Set in the 1980s Colonial Malacca, 20-year old Pan Li Lan, and her family are invited to come for a party to celebrate the life of Tian Cheng, a childhood friend of hers. Madam Lim proposed Li Lan for a marriage with her deceased son in order to prevent her family from drowning in debt. Unfortunately, this means that Li Lan has to spend the rest of her life haunted by a ghostly spouse.

The next day, Mr. Pan falls sick during work at the sea while Tian Cheng has been haunting Li Lan in her sleep in order to pursue her to be his ghost bride. Tian Cheng warned Li Lan that her father may never recover from the illness as he wanders around the netherworld. Both of them later then made an agreement that she will find whoever killed Tian Cheng in order for her father’s wellness. As the plot becomes more distressed and frantic for Li Lan, she soon finds herself entangled in a murder mystery and entrapped in ethereal affairs far much complex than she could ever thought of.

Being a Malaysian-Taiwanese series, The Ghost Bride does feel like one of those shows you usually see on 8TV and NTV7, but with a much better production. Though, they did a fantastic job on taking the audience in the settings of the colonial era of Malacca from the costume designs all the way down to the furniture set pieces.

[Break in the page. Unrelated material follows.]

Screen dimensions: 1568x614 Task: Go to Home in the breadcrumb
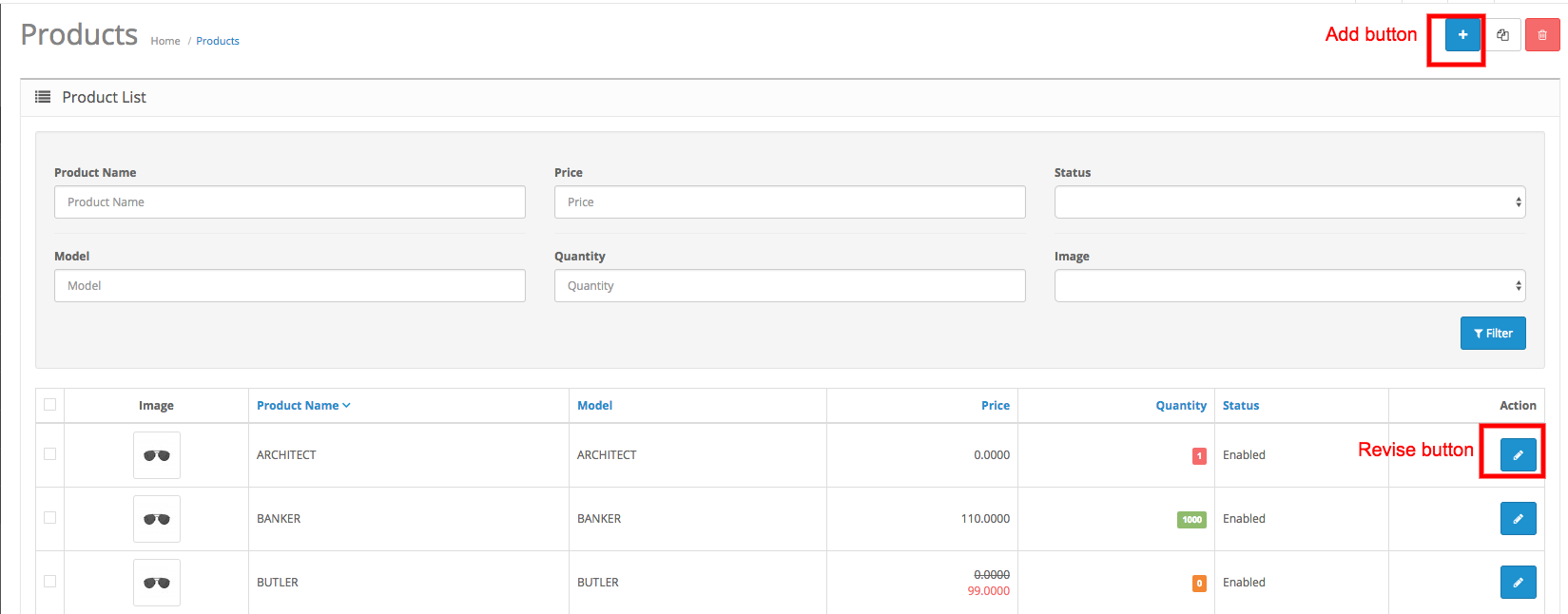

When the trailer for The Ghost Bride was released a while ago, I initially thought the show was going to be a horror-thriller with just a tiny pinch of romance in it. The show starts off with an adequate amount of comedy built into the dialogues though it wasn’t vanilla, but it also wasn’t what I expected despite the name of the series. Later, the story delves deep into becoming a romantic drama, which got me displeased at times but I pulled through it.

It took about three quarters of the first episode to finally introduce the horror elements to the show, which then really didn’t do much. The story is still quite interesting to follow, but I would rather for the show to be all out on its horror values since at the end of the day, that’s what most Malaysian shows are great at doing. With the story forces heavily on the love conflicting between Li Lan and Lim Tian Bai, it really drags the pace of the story at times, especially during Episode 2. As for the characters, Huang Peijia did a gratifying work with the main character, Li Lan. She’s very quirky at times, but she also managed to show how crucial her character is to the story through her sentiments.

My personal favorite character from the show is definitely Amah, played by Susan Leong. She didn’t add much to the story but she meticulously displays her nanny personalities very well, representing all the great amahs in our lives. Another character that strikes out the best is Er Lang, a 500-year-old celestial guardian who came down to earth and helped Li Lan solving the death of Tian Ching, played by Wu Kang-jen. His character is the most compelling one and also what keeps me to follow the story. There’s a scene with him cycling around the village while singing ‘Gelang Si Paku Gelang’, which I think really captures the essence of playfulness in his character.

Although, it also does have a little inconsistency throughout the show that might take you out of it. For instance, there’s a few sequences that are taking place inside a gambling den accompanied by a modern trap hip-hop music in the background. Might sound petty, but music score plays an important part to the story and this is one of the things that affects the tone inharmoniously. As for the action scenes, they are just good enough as the series didn’t rely much on it. The practical effects on the other hand did a phenomenal job, but also mediocre at certain times but it didn’t bother me much.

The Ghost Bride was facing a difficulty in terms of pacing during the build up, but the series goes on for the better as each episode moves forward til the last one. There is a twist-reveal during the last episode which took a drastic turn for some characters of the story. One thing that should be appreciated from this show is the production design which is one of the best that I have ever seen from a Malaysia-based production yet. Though it wasn’t a masterpiece, it does provide you a good time throughout watching the show. I give the series a 7 out of 10 stars. All six episodes of The Ghost Bride are now available for streaming on Netflix.